The Federal Reserve has acted again today—its third move this year, directly cutting 25 basis points, bringing the federal funds rate to 3.5%.
Many people only see the US stock market soaring, but the impact of this on the crypto market might be much stronger than on traditional assets.
The logic is simple: as the US dollar interest rate drops, money has to find a way out. In the past, depositing in banks could earn 5% interest, but now at 3.5%, savvy investors have long started shifting to higher-yield assets. And in the crypto space, the yield flexibility is well understood.
The key is not just one rate cut, but three consecutive cuts. What does this mean? The Federal Reserve's script has shifted from "fighting inflation to the death" to "saving the economy." Once the faucet is turned on, it's hard to turn it off in the short term.
What might happen next? I see two possible paths:
First, BTC will definitely lead the charge. The first stop for large funds entering the market will surely be Bitcoin (the most liquid asset), with no major issue in holding above $40,000. After stabilizing, mainstream coins like ETH and SOL will follow suit—this pattern was validated during the 2020 rate cut cycle.
Second, derivatives will become very active. With interest rates falling, the cost of leverage decreases, and the contract market is likely to explode.
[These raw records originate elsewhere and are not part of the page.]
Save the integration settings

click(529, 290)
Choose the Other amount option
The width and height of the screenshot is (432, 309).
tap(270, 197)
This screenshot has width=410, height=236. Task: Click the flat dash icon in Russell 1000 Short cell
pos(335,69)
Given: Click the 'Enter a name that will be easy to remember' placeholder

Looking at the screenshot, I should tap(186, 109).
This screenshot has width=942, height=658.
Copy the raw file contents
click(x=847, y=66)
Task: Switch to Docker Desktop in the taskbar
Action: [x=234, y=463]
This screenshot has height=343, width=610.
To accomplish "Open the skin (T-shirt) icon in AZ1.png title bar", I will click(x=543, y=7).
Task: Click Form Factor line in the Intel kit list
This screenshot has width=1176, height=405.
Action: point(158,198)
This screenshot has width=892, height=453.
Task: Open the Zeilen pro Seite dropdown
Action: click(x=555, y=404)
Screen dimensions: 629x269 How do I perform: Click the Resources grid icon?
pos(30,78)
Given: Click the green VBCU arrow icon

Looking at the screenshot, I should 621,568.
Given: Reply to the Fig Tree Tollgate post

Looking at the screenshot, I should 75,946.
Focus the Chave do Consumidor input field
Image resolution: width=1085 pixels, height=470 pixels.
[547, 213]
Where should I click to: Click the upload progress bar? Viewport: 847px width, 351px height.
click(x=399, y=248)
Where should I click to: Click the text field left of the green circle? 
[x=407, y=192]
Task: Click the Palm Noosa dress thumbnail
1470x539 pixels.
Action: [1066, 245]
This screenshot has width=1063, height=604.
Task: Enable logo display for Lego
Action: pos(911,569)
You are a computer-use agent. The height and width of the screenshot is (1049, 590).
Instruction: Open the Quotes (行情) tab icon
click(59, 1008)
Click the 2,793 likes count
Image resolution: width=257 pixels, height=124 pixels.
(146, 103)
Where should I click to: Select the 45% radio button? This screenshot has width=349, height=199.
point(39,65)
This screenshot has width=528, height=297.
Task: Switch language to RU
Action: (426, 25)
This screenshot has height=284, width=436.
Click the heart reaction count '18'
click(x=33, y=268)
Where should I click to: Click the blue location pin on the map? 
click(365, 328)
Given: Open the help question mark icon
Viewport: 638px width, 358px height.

But this is a double-edged sword—liquidations and surges will happen simultaneously. Therefore, position management and stop-losses are more important than ever.
Finally, a practical note: this market trend is now clear, but most people will only profit and then run away. Those who can truly benefit from policy dividends are still those who hold core assets.
Now, you can open your trading platform and check the BTC chart. This opportunity depends on how you seize it.